The article is ok as far as it goes. That said, most (if not all) companies monitor where the connection originates. For example, if you have no customers in India, you might as well reject any Indian connections. This reduces your attack surface. If you are a hacker, you are going to connect to a "local"/domestic PC (either via a VPN - virtual private network or just hack someone's system) and hop through them. You are not going to expose where you are in this kill chain. If someone is going to wack you, you want to have some cover.

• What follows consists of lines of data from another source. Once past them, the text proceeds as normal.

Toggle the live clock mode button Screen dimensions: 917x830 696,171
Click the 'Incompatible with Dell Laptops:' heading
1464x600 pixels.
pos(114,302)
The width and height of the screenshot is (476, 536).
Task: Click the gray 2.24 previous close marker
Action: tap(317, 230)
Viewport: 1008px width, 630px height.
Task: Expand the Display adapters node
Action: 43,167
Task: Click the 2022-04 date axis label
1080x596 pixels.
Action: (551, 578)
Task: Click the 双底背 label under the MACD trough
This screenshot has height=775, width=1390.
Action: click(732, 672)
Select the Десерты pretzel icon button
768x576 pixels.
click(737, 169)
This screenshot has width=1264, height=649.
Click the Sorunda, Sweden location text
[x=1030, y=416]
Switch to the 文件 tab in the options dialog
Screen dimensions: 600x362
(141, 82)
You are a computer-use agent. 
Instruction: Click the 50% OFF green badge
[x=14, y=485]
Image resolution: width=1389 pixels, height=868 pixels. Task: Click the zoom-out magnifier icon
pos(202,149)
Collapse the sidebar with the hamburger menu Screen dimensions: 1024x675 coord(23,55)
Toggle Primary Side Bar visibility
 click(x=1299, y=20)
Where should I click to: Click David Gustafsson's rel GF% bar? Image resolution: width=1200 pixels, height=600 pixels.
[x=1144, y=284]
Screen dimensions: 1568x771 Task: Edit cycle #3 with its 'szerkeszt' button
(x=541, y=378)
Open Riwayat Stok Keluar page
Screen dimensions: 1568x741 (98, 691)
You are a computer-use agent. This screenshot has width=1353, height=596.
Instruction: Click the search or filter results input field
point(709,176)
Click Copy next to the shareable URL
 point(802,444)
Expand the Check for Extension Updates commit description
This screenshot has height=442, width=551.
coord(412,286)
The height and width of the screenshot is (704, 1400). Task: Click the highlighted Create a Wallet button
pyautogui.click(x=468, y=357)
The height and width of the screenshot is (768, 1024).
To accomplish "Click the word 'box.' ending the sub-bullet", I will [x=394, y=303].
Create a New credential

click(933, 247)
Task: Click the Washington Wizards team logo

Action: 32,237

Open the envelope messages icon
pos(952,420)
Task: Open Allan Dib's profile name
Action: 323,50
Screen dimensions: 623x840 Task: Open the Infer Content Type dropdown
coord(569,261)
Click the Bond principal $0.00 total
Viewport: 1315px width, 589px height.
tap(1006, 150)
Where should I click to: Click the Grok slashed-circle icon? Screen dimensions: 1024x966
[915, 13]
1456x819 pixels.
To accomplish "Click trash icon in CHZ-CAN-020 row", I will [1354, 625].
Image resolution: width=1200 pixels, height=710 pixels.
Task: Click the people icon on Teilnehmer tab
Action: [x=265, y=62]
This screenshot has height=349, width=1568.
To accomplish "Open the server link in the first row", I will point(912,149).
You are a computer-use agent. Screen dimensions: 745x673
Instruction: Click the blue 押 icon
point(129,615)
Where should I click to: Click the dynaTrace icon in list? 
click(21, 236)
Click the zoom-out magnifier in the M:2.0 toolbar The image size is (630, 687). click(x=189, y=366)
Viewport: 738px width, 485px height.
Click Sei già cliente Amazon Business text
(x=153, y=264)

The article makes it sound very sinister to use a local connection so as to get around NSA monitoring. The NSA does not care, they monitor everything - and it's the CIA who has the legal prohibition in terms of not operating within the US - not the NSA.

[–] 0 pt

You misunderstand how this particular attack occurred. This was executed via a trojan horse installed in compromised Solarwinds patches. And thus the connection originated from the local Solarwinds ecosystem inside each company. The servers they are talking about are the Sunburst destination servers that each company's Solarwinds reached out to.

The only way to catch that is to have endpoint management on all OUTBOUND connections. Which a great many companies do not have.

[–] 0 pt

Re-read your post again. You have simplified the attach and distilled it down to the point where you are loosing the fidelity needed to evaluate the attack in it's entirety.

Solarwinds was advised well over a year ago that it's systems development and management practices were as porous as the proverbial screen door. Company management processes were pretty much non-existent, especially for a security products development company, that has a large fanout effect. One of the simplest identified deficiencies was the password on their SolarWinds' update server was accessible by using the password "solarwinds123" in late 2019. This was just one illustration - there were others. Using NIST 800 for example, specifically 800-53, there are 20 families of controls, of which only 4 are technical in nature. Having management - especially C-level leadership dialed in, is of particular importance. Without having the entire leadership stack understanding security - you (and your products) become just an expensive infection path for your customers.

Yes, the delivery mechanism was the SolarWinds' update process via their server, however SolarWinds did not service the infection's command and control backhaul path. The backhaul was from the infected systems back through the target company's infrastructure (not through the SolarWind's infrastructure). One of the main problems is having the target's actually understand what their nominal loading and bandwidth interactions are - such that they are able to recognize non-normal connections and traffic patterns (both size and direction). Also, within the target's system design, they relied too much on SolarWind's product suite, and did not mitigate their overall attach surface with little if any defense in depth architectural components and practices. Additionally, SolarWinds did not design any internal defense in depth and orthogonal mitigations within their product's architecture. The use of homogeneous products is also an architectural design problem (both within SolarWinds and their customer's architecture and system design). Utilizing both defense in depth in an orthogonal non-homogeneous through a set of products and services provides a better mitigation than the traditional layering approach.

The main overall problem is designing an architecture such that it provides a reasonable level of protection without crippling the system to the point that useful work is not able to be done, and the overall administration & maintenance of the system is affordable and efficient - while rendering the necessary level of security.

[–] 0 pt

That's all very well and good, but you are expanding the scope of the discussion greatly to things like how SW's deployment mechanism was hacked and bad internal defense within a network compounds the issue. While those things are fair points in a vacuum, they weren't the point of the article, nor were they the point I was making.